(Stored data entries)
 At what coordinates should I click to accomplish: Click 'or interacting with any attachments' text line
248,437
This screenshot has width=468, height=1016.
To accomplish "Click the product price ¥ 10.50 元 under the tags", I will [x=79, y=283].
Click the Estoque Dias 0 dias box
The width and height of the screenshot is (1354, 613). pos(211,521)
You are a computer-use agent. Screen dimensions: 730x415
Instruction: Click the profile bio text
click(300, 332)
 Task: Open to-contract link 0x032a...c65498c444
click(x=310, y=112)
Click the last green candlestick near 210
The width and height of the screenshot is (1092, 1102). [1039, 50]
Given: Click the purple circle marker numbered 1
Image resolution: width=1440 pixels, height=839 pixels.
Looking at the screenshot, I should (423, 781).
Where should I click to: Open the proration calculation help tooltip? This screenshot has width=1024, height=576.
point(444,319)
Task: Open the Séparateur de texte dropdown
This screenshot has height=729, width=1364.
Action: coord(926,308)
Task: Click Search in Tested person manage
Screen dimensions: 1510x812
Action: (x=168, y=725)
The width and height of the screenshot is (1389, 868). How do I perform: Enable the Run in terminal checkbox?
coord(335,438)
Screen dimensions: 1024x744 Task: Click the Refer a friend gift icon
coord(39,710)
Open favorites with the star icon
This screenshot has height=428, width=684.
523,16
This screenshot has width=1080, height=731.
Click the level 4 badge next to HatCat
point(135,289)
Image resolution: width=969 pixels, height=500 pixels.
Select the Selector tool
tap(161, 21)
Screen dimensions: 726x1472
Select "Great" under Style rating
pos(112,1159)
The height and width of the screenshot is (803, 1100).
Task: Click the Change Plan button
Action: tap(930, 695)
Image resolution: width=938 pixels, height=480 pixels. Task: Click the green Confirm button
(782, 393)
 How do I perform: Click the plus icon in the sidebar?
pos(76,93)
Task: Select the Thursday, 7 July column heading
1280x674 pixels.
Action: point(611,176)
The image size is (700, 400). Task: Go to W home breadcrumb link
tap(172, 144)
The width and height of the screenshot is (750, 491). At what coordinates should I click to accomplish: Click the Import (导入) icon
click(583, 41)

▶ **Exercise details**
Each line of the data is to be output exactly, with none skipped.

▶ **Result for this task**
 At what coordinates should I click to accomplish: Click 'or interacting with any attachments' text line
248,437
This screenshot has width=468, height=1016.
To accomplish "Click the product price ¥ 10.50 元 under the tags", I will [x=79, y=283].
Click the Estoque Dias 0 dias box
The width and height of the screenshot is (1354, 613). pos(211,521)
You are a computer-use agent. Screen dimensions: 730x415
Instruction: Click the profile bio text
click(300, 332)
 Task: Open to-contract link 0x032a...c65498c444
click(x=310, y=112)
Click the last green candlestick near 210
The width and height of the screenshot is (1092, 1102). [1039, 50]
Given: Click the purple circle marker numbered 1
Image resolution: width=1440 pixels, height=839 pixels.
Looking at the screenshot, I should (423, 781).
Where should I click to: Open the proration calculation help tooltip? This screenshot has width=1024, height=576.
point(444,319)
Task: Open the Séparateur de texte dropdown
This screenshot has height=729, width=1364.
Action: coord(926,308)
Task: Click Search in Tested person manage
Screen dimensions: 1510x812
Action: (x=168, y=725)
The width and height of the screenshot is (1389, 868). How do I perform: Enable the Run in terminal checkbox?
coord(335,438)
Screen dimensions: 1024x744 Task: Click the Refer a friend gift icon
coord(39,710)
Open favorites with the star icon
This screenshot has height=428, width=684.
523,16
This screenshot has width=1080, height=731.
Click the level 4 badge next to HatCat
point(135,289)
Image resolution: width=969 pixels, height=500 pixels.
Select the Selector tool
tap(161, 21)
Screen dimensions: 726x1472
Select "Great" under Style rating
pos(112,1159)
The height and width of the screenshot is (803, 1100).
Task: Click the Change Plan button
Action: tap(930, 695)
Image resolution: width=938 pixels, height=480 pixels. Task: Click the green Confirm button
(782, 393)
 How do I perform: Click the plus icon in the sidebar?
pos(76,93)
Task: Select the Thursday, 7 July column heading
1280x674 pixels.
Action: point(611,176)
The image size is (700, 400). Task: Go to W home breadcrumb link
tap(172, 144)
The width and height of the screenshot is (750, 491). At what coordinates should I click to accomplish: Click the Import (导入) icon
click(583, 41)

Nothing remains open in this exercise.